Followup to: Agents with Cartesian childhood and Physicalist adulthood

In previous posts I have defined a formalism for quantifying the general intelligence of an abstract agent (program). This formalism relies on counting proofs in a given formal system F (like in regular UDT), which makes it susceptible to the Loebian obstacle. That is, if we imagine the agent itself making decisions by looking for proofs in the same formal system F then it would be impossible to present a general proof of its trustworthiness, since no formal system can assert is own soundness. Thus the agent might fail to qualify for high intelligence ranking according to the formalism. We can assume the agent uses a weaker formal system the soundness of which is provable in F but then we still run into difficulties if we want the agent to be self-modifying (as we expect it to be). Such an agent would have to trust its descendants which means that subsequent agents use weaker and weaker formal systems until self-modification becomes impossible.

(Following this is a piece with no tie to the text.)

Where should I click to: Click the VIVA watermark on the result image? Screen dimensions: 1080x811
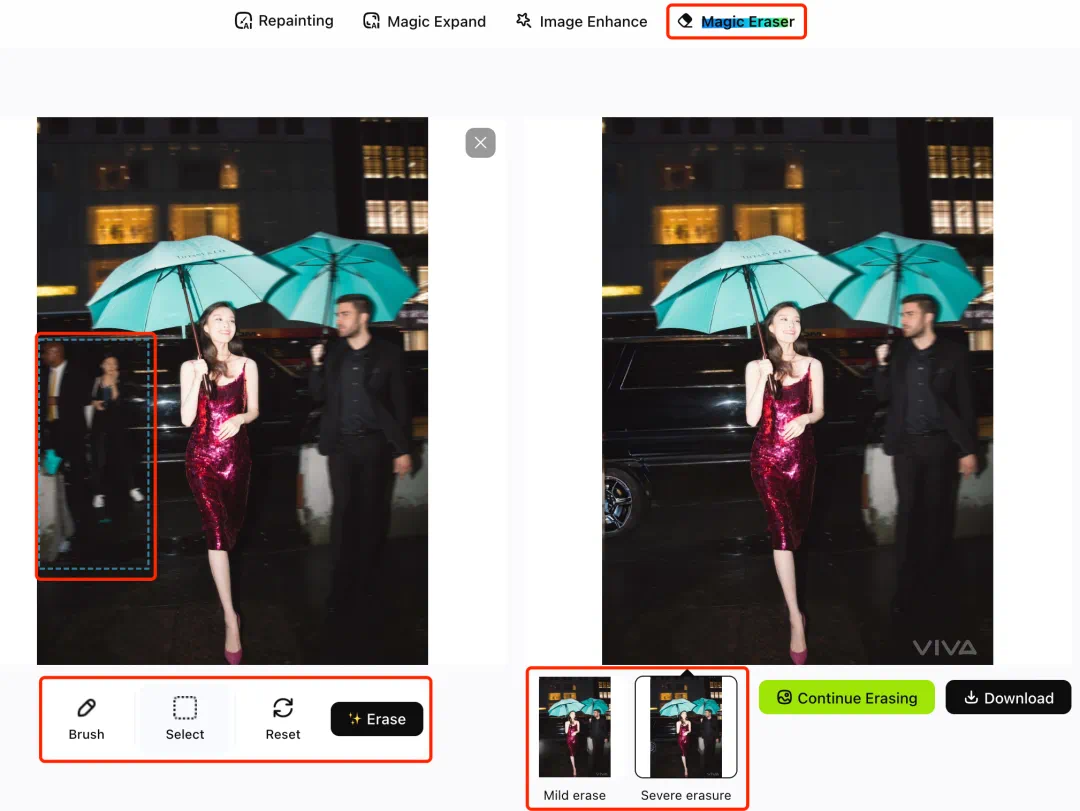coord(944,648)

One known solution to this is Benja's parametric polymorphism. In this post I adapt parametric polymorphism to the updateless intelligence metric framework. The formal form of this union looks harmonious but it raises questions which I currently don't fully understand.

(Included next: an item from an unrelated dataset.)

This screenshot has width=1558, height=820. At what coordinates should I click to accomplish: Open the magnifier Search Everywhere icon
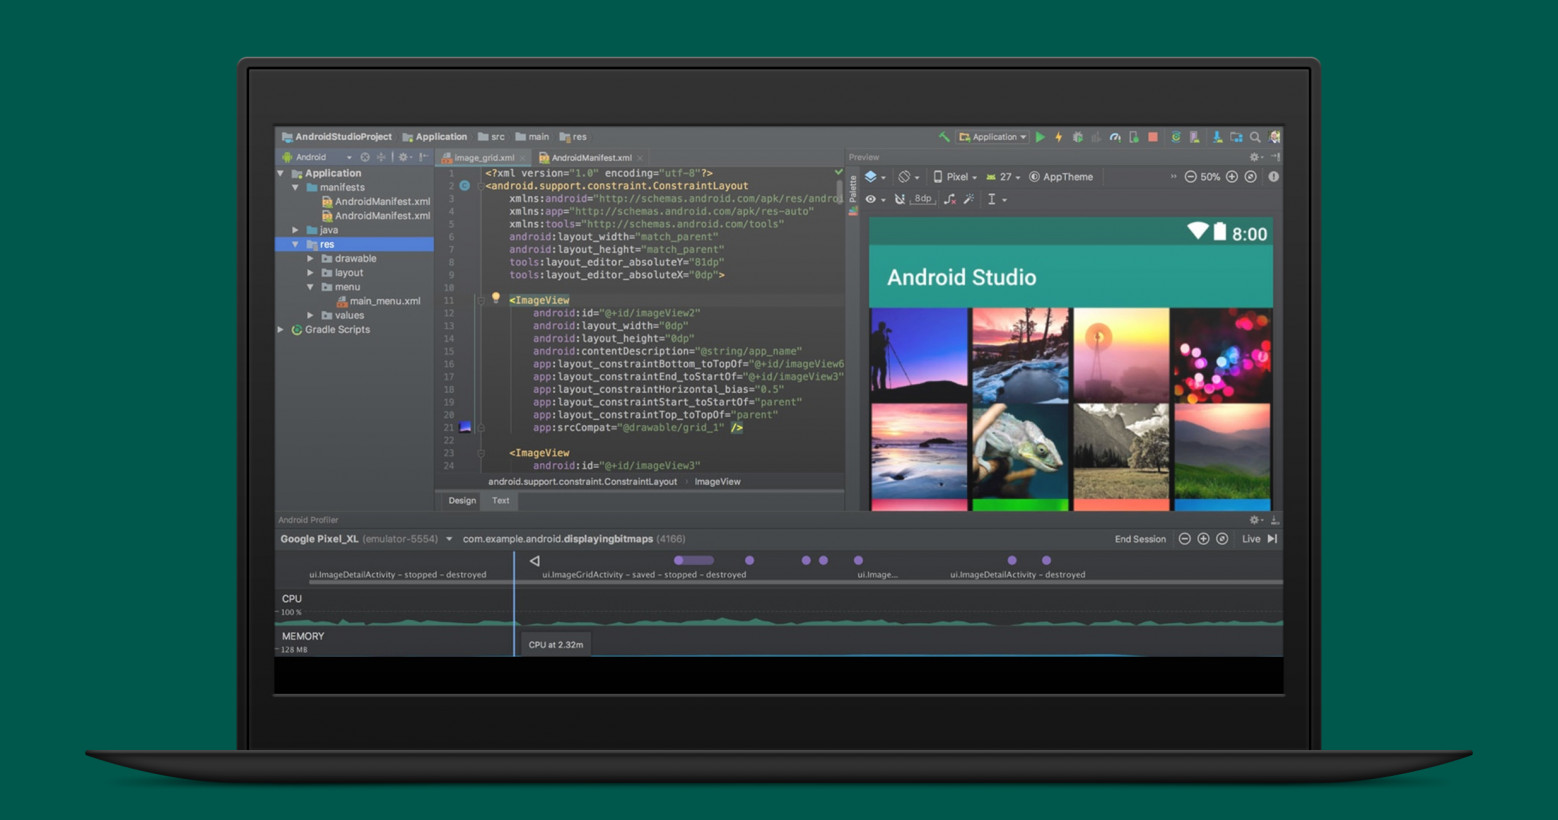tap(1255, 137)
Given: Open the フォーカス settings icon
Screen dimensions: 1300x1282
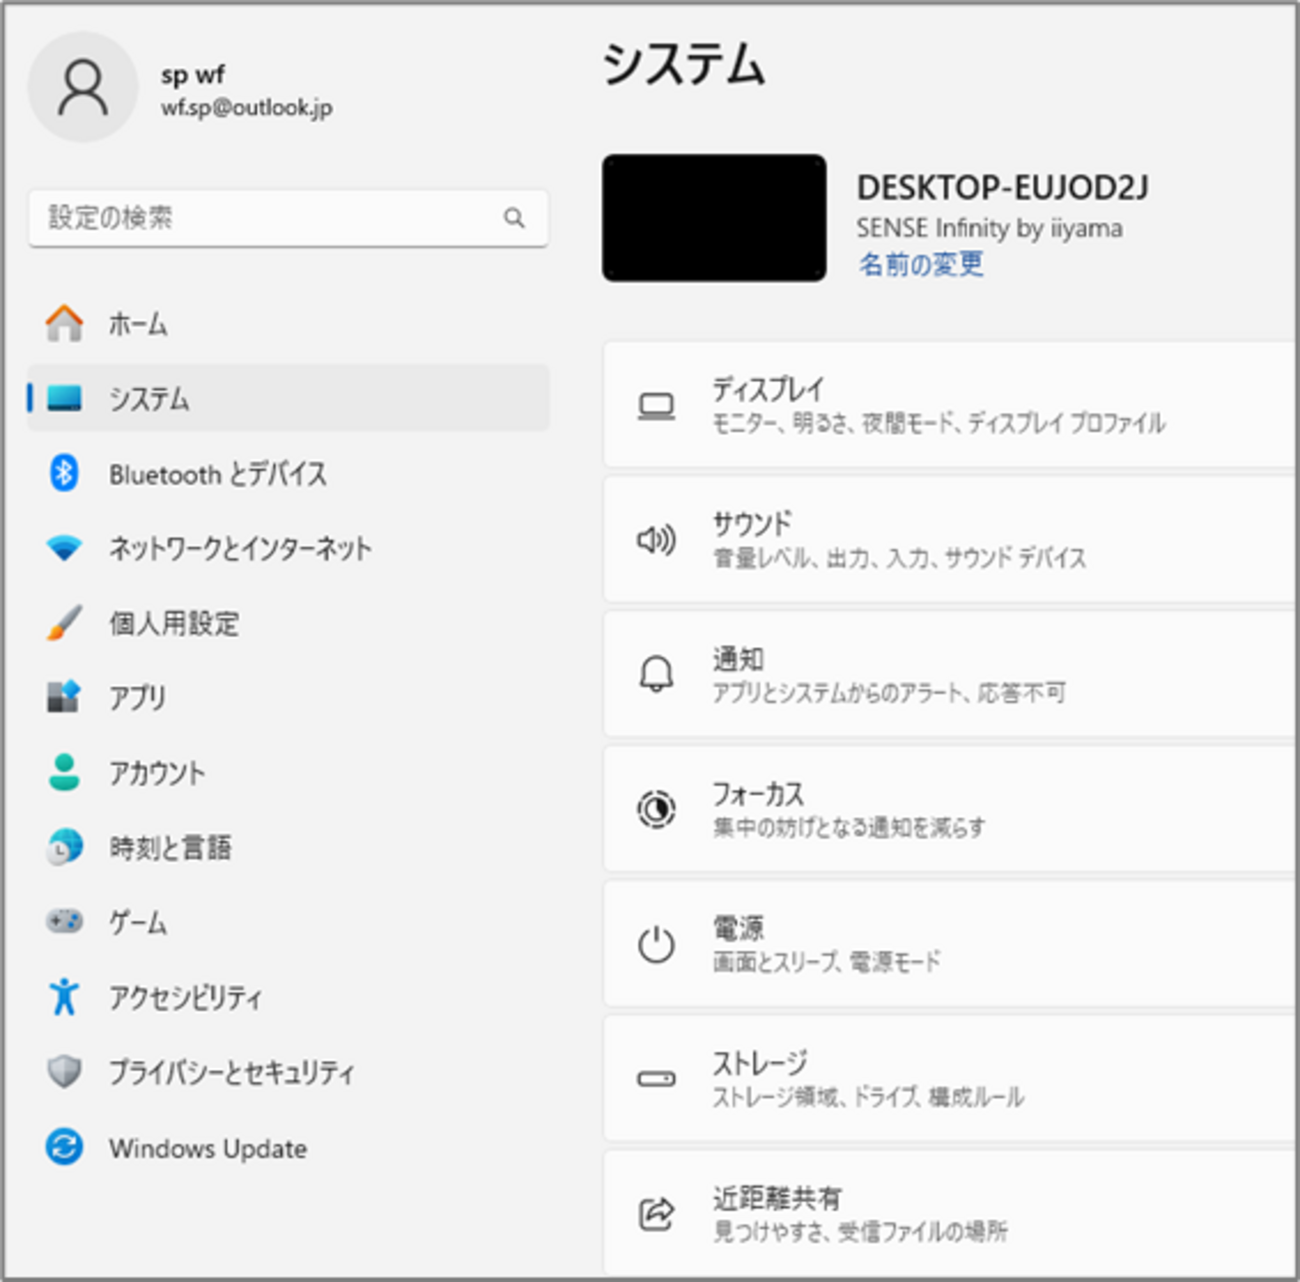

"Ineffable mystery" using oracles instead of timeouts

In the original parametric polymorphism, a constant κ is introduced (informally known as "the number of ineffable mystery") s.t. the agent has to prove its actions are "safe" for time period κ (i.e. have no "bad" consequences during this period). Since it's impossible to the agent to prove any upper bound on κ, effectively its actions have to be safe indefinitely. I found that for our purposes it's better to cast the formalism otherwise. Instead of κ playing the role of a "timeout", the agent is provided with an oracle that answers questions of the form "κ > n?" for any n. Contrary to what the agent thinks, the oracle provides an affirmative answer for all n.

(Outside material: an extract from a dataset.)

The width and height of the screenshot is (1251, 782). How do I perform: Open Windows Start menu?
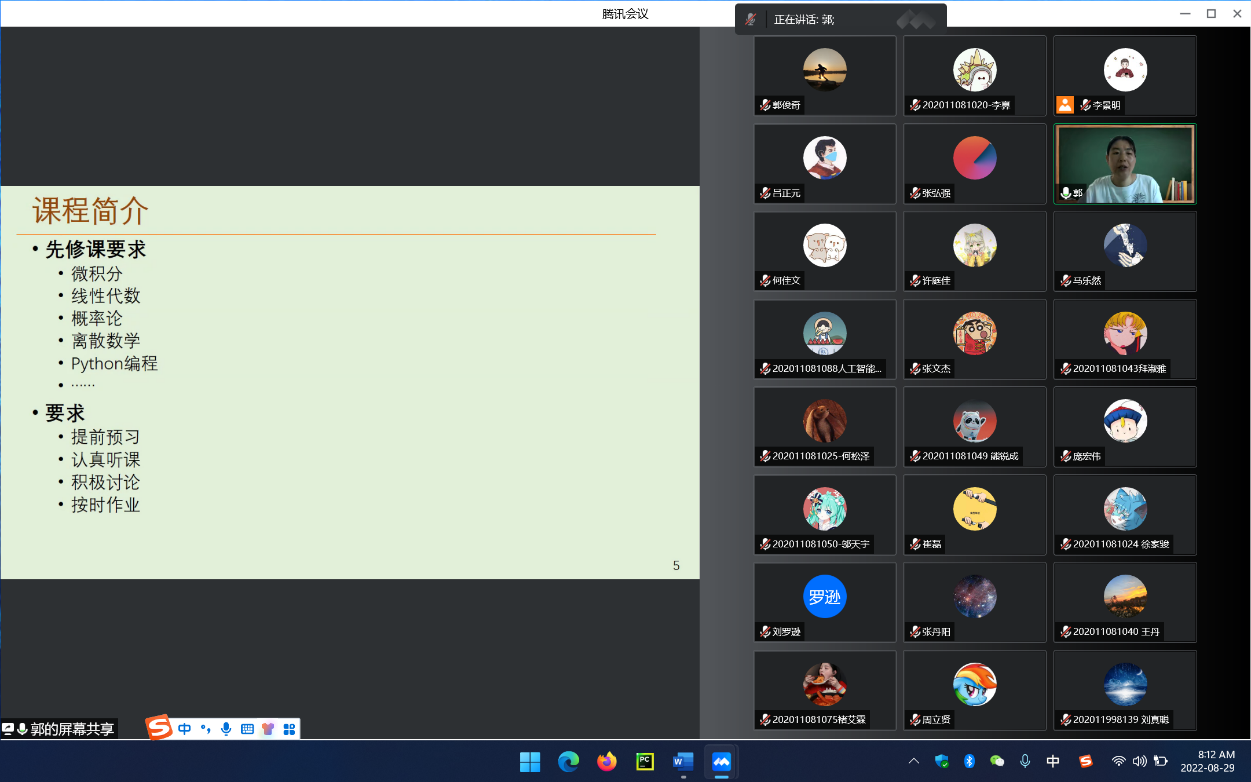click(x=530, y=762)
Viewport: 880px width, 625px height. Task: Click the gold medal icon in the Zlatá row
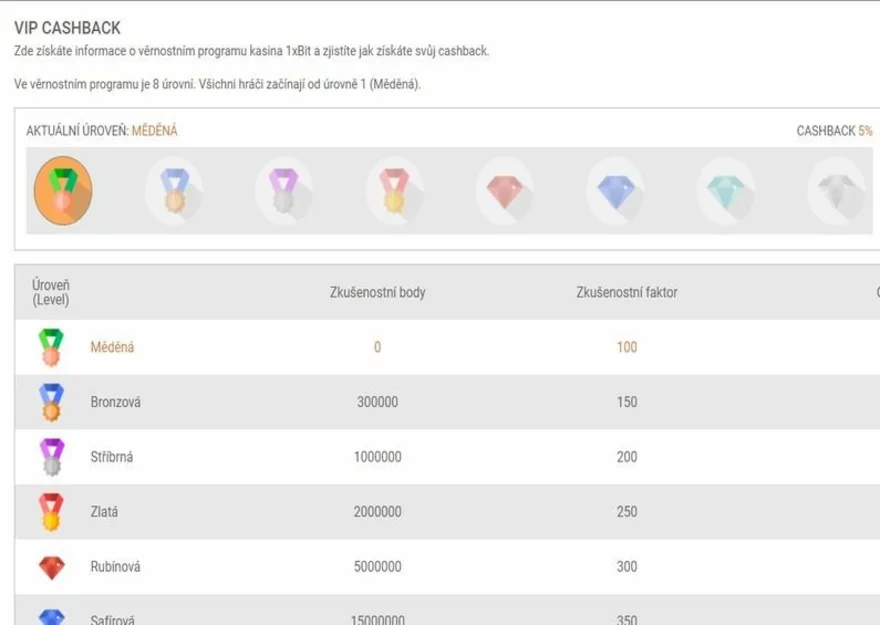(50, 512)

Let's do some math. The formalism I introduce at this point is very close to Yudkowsky and Herreshoff, with some adjustments.

Consider an infinite chain of agents A0, A1, A2... where A{i+1} is created by Ai. Formally, each Ai is a program for a universal oracle machine which computes a_i = (a_i, A{i+1}). Here a_i is a "motor action". I'm ignoring sensory input for the sake of simplicity (of course sensory input will reappear when we return to intelligence metrics).

Denote T_κ the usual theory of parametric polymorphism. That is T_κ results from starting with a theory T (e.g. Peano Arithmetic), extending the language by the symbol κ (which behaves like a natural number) and adding the (self-referential) axiom schema 

(1) For all formulae φ: κ > 0 -> For all n: (@_{T_κ} "φ(n)" -> φ(n)[κ\κ-1])

Here '@_S' is a formula with the semantics of "provable in theory S" and φ(n)[κ\κ-1] is φ(n) with all occurrences of κ replaced by κ-1. Thus (1) is a self-referential soundness schema saved from paradoxicality by the "counter" κ. See Yudkowsky and Herreshoff for the proof that T_κ is sound (it has 1 model for each possible value of κ).

Assume the licensing condition for A0 to perform action b_0 is

(2) Exists n: T_κ | κ > n -> (A0() = b_0 -> G)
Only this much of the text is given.